A lot of that’s due to Rudd, who can be relied on to bring the funny; he co-wrote the second draft of the script, and the first draft was co-written by Edgar Wright, so you can see how this is capable of favouring character over action. Contributing to the folksy, home-spun feel (how often can you say that about a movie costing 130 million dollars?) is the fact that probably half the running time is spent in the company of just three characters, played by Rudd, Evangeline Lilly and Michael Douglas. These three – playing subject of, daughter of and actual mad scientist – experiment and train with shrinkage and ant-control (yes, the actual process of controlling ants like soldier-minions) in a goofy house perched on a San Francisco hill. It’s whacky.

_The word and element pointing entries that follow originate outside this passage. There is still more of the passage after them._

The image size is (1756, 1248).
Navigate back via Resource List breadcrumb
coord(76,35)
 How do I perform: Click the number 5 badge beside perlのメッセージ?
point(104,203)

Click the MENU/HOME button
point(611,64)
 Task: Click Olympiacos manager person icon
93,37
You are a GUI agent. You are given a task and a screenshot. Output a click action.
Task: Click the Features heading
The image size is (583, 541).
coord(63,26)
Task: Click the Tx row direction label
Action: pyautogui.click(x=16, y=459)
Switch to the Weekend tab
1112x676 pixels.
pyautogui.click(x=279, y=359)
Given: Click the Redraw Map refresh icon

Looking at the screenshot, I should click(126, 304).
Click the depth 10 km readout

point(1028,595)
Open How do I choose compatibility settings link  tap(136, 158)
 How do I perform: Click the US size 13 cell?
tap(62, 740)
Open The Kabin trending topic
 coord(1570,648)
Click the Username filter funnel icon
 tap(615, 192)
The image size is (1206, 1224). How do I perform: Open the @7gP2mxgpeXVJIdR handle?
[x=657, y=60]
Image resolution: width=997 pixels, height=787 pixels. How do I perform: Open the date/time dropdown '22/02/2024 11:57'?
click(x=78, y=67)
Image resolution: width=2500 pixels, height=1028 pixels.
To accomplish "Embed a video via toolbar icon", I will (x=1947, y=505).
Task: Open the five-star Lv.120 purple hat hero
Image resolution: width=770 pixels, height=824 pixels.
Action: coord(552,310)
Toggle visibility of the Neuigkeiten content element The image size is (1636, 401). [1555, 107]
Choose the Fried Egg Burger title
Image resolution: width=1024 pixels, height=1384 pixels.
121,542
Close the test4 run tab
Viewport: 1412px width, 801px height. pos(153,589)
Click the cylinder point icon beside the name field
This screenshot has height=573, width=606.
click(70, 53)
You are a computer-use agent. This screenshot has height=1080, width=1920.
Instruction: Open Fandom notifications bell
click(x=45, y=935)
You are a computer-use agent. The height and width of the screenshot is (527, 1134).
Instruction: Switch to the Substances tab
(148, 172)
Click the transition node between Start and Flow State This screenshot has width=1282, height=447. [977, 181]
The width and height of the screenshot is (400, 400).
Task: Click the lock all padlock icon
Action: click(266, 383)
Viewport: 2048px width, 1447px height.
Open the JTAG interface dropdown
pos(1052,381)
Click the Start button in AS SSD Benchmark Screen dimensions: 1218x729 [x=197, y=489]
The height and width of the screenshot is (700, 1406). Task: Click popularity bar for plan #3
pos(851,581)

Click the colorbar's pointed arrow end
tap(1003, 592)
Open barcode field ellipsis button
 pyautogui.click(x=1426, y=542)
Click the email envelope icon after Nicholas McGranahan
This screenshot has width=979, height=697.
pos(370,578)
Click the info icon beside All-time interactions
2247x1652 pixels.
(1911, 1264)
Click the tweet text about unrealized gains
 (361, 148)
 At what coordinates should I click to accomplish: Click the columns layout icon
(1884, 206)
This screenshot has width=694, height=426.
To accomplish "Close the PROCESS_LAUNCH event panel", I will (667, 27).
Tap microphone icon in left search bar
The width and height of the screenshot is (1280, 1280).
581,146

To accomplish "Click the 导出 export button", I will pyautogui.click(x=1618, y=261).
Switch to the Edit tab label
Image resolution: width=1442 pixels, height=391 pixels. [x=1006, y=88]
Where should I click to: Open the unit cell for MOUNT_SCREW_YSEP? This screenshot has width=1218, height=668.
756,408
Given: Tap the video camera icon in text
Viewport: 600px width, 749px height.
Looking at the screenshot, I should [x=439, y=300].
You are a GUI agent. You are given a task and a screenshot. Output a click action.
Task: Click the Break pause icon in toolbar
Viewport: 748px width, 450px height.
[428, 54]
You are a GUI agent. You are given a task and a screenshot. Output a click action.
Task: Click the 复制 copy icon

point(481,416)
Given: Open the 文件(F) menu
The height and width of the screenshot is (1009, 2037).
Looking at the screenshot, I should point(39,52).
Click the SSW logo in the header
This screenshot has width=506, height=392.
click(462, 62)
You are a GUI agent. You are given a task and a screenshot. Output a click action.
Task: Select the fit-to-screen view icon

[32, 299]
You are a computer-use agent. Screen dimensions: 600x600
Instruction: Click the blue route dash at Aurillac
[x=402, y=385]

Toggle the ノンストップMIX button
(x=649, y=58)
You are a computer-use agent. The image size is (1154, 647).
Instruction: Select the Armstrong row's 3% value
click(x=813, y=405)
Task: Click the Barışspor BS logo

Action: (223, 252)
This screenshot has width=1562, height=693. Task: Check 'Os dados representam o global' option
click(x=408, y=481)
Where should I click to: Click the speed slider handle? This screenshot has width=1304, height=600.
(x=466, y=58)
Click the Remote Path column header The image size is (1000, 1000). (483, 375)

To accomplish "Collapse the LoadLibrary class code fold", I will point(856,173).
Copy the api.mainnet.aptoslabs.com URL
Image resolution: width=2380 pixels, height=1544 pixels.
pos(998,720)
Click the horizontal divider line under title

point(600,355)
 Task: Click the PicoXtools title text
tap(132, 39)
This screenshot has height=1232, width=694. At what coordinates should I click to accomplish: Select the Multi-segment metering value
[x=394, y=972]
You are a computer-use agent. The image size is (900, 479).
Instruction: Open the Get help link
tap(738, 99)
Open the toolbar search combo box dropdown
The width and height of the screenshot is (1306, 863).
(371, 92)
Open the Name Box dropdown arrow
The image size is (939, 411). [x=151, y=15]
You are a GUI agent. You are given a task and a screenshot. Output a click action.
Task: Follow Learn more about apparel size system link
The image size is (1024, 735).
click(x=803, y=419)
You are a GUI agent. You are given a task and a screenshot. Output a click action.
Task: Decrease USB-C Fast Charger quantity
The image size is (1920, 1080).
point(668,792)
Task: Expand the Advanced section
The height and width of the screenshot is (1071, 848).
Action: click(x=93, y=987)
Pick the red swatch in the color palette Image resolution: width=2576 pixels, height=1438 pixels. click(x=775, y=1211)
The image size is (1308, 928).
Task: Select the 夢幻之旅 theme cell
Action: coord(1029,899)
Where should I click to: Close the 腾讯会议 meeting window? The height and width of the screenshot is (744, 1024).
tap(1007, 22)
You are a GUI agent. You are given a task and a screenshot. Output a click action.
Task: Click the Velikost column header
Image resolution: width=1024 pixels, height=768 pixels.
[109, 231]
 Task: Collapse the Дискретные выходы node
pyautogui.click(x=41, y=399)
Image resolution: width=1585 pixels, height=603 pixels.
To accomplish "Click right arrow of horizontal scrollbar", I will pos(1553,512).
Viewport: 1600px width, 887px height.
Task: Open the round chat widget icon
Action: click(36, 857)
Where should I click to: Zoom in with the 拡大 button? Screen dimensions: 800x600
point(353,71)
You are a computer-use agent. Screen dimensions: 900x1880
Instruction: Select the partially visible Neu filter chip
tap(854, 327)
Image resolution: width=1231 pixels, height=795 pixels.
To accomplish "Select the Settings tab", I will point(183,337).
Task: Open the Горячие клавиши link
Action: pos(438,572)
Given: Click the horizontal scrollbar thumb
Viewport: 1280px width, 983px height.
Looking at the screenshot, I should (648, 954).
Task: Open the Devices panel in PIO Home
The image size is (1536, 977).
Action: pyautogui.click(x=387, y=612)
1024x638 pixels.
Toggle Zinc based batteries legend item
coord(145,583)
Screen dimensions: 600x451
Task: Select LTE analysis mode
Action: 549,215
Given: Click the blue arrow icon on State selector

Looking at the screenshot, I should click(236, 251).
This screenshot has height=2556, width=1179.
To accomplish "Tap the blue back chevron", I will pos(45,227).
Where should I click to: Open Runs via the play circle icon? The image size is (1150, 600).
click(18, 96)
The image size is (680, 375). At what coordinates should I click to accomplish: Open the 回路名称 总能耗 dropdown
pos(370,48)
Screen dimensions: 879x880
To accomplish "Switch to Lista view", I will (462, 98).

Contributing to the laid-back good times are Michael Peña (who gets the film’s two best comedic set-pieces, a couple of augmented monologues which are both quite brilliant); fun, Incredible Shrinking Man-referencing escapades with drains, rats, big human feet and the like; and the least menacing bad guy I’ve seen in a superhero movie, played by Corey Stoll as kind of a goofball. The special effects are quite cartoony (especially the ants, which are positively cuddleable) and the scenes where Rudd is ant-sized are achieved by keeping a deeply racked focus, making them trippy rather than at all “realistic”.
Closest in style and tone to a caper flick rather than an “adventure”, the level of buoyancy and self-deprecation Ant-Man achieves can best be recognised in its choice of a pink-walled little girl’s bedroom for one of its biggest action scenes. It’s charming and refreshing, and I liked it much more than any other superhero flick this year.